### Exercise
Without changing a single character, write out every record below.

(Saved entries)
______
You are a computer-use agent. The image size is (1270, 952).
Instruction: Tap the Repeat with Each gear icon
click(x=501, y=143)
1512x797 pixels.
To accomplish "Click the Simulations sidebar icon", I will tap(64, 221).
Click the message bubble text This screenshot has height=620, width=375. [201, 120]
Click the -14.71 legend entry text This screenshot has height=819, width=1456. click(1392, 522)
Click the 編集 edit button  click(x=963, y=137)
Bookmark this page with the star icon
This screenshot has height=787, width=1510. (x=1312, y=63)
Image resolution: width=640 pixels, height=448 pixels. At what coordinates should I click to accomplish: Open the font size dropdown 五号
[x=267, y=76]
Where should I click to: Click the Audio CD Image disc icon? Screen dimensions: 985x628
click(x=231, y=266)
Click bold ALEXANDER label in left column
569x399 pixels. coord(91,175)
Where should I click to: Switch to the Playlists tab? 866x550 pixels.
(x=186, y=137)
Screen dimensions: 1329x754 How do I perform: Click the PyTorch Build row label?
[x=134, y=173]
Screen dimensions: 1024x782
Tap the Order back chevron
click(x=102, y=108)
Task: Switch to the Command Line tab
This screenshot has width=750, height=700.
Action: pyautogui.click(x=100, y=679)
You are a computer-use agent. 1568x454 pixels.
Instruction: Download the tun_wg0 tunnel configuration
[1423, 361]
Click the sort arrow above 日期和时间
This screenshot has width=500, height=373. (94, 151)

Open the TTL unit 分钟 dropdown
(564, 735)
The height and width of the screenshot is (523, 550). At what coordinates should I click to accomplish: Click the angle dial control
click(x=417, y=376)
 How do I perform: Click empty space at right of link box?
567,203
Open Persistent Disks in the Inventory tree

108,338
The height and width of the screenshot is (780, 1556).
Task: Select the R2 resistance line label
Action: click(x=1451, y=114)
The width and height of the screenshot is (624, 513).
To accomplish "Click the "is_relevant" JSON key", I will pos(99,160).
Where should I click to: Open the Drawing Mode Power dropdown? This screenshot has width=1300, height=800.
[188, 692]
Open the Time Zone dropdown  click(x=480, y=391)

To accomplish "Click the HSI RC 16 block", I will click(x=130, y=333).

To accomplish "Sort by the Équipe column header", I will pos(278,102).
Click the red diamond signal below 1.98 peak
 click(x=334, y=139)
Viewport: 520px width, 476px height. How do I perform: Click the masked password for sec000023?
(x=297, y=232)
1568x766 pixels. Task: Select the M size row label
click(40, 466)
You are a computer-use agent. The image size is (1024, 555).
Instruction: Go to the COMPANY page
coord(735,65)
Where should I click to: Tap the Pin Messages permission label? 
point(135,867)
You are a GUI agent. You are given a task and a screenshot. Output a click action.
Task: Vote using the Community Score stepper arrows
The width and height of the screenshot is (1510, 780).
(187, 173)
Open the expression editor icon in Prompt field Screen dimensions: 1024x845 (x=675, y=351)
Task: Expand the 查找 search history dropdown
______
### Task result
You are a computer-use agent. The image size is (1270, 952).
Instruction: Tap the Repeat with Each gear icon
click(x=501, y=143)
1512x797 pixels.
To accomplish "Click the Simulations sidebar icon", I will tap(64, 221).
Click the message bubble text This screenshot has height=620, width=375. [201, 120]
Click the -14.71 legend entry text This screenshot has height=819, width=1456. click(1392, 522)
Click the 編集 edit button  click(x=963, y=137)
Bookmark this page with the star icon
This screenshot has height=787, width=1510. (x=1312, y=63)
Image resolution: width=640 pixels, height=448 pixels. At what coordinates should I click to accomplish: Open the font size dropdown 五号
[x=267, y=76]
Where should I click to: Click the Audio CD Image disc icon? Screen dimensions: 985x628
click(x=231, y=266)
Click bold ALEXANDER label in left column
569x399 pixels. coord(91,175)
Where should I click to: Switch to the Playlists tab? 866x550 pixels.
(x=186, y=137)
Screen dimensions: 1329x754 How do I perform: Click the PyTorch Build row label?
[x=134, y=173]
Screen dimensions: 1024x782
Tap the Order back chevron
click(x=102, y=108)
Task: Switch to the Command Line tab
This screenshot has width=750, height=700.
Action: pyautogui.click(x=100, y=679)
You are a computer-use agent. 1568x454 pixels.
Instruction: Download the tun_wg0 tunnel configuration
[1423, 361]
Click the sort arrow above 日期和时间
This screenshot has width=500, height=373. (94, 151)

Open the TTL unit 分钟 dropdown
(564, 735)
The height and width of the screenshot is (523, 550). At what coordinates should I click to accomplish: Click the angle dial control
click(x=417, y=376)
 How do I perform: Click empty space at right of link box?
567,203
Open Persistent Disks in the Inventory tree

108,338
The height and width of the screenshot is (780, 1556).
Task: Select the R2 resistance line label
Action: click(x=1451, y=114)
The width and height of the screenshot is (624, 513).
To accomplish "Click the "is_relevant" JSON key", I will pos(99,160).
Where should I click to: Open the Drawing Mode Power dropdown? This screenshot has width=1300, height=800.
[188, 692]
Open the Time Zone dropdown  click(x=480, y=391)

To accomplish "Click the HSI RC 16 block", I will click(x=130, y=333).

To accomplish "Sort by the Équipe column header", I will pos(278,102).
Click the red diamond signal below 1.98 peak
 click(x=334, y=139)
Viewport: 520px width, 476px height. How do I perform: Click the masked password for sec000023?
(x=297, y=232)
1568x766 pixels. Task: Select the M size row label
click(40, 466)
You are a computer-use agent. The image size is (1024, 555).
Instruction: Go to the COMPANY page
coord(735,65)
Where should I click to: Tap the Pin Messages permission label? 
point(135,867)
You are a GUI agent. You are given a task and a screenshot. Output a click action.
Task: Vote using the Community Score stepper arrows
The width and height of the screenshot is (1510, 780).
(187, 173)
Open the expression editor icon in Prompt field Screen dimensions: 1024x845 (x=675, y=351)
Task: Expand the 查找 search history dropdown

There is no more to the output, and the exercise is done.